→ **Exercise instructions**
Count the lines in the listing below that contain the string "right". Reply with the number alone.

# Start of Record extracts

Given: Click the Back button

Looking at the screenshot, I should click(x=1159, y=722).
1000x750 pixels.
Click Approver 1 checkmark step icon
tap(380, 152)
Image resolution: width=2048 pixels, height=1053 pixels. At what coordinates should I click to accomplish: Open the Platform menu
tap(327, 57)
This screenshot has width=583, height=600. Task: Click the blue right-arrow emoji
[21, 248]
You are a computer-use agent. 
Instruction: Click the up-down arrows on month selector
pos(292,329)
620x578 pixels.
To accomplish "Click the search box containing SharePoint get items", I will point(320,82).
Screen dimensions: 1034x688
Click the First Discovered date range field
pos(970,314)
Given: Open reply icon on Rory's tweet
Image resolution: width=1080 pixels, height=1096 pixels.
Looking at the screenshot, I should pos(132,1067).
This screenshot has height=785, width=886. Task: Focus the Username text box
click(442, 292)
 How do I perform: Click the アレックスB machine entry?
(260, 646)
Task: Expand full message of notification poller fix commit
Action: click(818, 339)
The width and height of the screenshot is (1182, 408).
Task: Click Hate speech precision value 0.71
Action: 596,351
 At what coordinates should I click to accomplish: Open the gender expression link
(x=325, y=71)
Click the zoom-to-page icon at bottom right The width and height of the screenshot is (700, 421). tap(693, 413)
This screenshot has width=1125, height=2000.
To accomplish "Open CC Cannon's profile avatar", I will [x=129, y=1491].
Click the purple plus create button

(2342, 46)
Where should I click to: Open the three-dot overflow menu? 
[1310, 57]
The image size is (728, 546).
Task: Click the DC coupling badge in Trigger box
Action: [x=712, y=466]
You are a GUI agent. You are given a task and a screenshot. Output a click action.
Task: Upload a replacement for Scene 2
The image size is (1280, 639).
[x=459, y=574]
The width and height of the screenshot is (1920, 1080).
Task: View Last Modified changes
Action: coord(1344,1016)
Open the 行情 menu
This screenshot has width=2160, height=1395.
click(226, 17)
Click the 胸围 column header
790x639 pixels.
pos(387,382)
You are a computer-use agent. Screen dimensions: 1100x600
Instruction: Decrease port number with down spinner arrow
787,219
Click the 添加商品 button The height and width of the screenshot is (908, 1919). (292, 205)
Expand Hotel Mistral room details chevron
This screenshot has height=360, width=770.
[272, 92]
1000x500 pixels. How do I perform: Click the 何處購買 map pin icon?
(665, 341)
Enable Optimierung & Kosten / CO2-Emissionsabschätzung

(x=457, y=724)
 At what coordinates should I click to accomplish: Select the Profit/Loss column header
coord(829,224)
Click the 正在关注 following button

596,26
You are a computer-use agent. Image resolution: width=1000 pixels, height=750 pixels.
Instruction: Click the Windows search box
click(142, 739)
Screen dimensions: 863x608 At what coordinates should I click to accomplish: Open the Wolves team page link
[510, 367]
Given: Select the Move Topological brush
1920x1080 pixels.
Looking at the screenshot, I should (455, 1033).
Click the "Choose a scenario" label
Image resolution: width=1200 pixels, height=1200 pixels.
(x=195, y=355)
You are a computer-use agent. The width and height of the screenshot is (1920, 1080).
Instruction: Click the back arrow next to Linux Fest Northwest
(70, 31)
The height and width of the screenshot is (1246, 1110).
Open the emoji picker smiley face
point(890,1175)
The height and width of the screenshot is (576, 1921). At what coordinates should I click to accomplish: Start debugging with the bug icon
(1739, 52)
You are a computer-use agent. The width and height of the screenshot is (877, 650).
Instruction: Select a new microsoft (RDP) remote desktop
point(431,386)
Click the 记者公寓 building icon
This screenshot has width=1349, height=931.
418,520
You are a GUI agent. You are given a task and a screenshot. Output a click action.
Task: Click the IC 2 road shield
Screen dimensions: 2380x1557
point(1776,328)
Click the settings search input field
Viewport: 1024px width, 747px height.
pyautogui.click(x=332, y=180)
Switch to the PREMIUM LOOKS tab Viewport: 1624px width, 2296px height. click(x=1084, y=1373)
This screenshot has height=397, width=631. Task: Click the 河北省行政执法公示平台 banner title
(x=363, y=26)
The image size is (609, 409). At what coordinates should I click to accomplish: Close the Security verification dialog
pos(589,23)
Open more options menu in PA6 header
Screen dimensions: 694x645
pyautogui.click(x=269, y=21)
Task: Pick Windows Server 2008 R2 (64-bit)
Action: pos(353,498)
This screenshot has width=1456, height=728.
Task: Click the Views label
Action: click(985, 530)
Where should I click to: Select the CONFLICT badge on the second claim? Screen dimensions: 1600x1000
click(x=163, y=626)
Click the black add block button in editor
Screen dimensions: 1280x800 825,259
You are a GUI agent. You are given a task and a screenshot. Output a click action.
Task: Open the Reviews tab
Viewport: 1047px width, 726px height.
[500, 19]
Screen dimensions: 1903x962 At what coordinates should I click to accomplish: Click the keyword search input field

# End of Record extracts

→ **Solution below**
2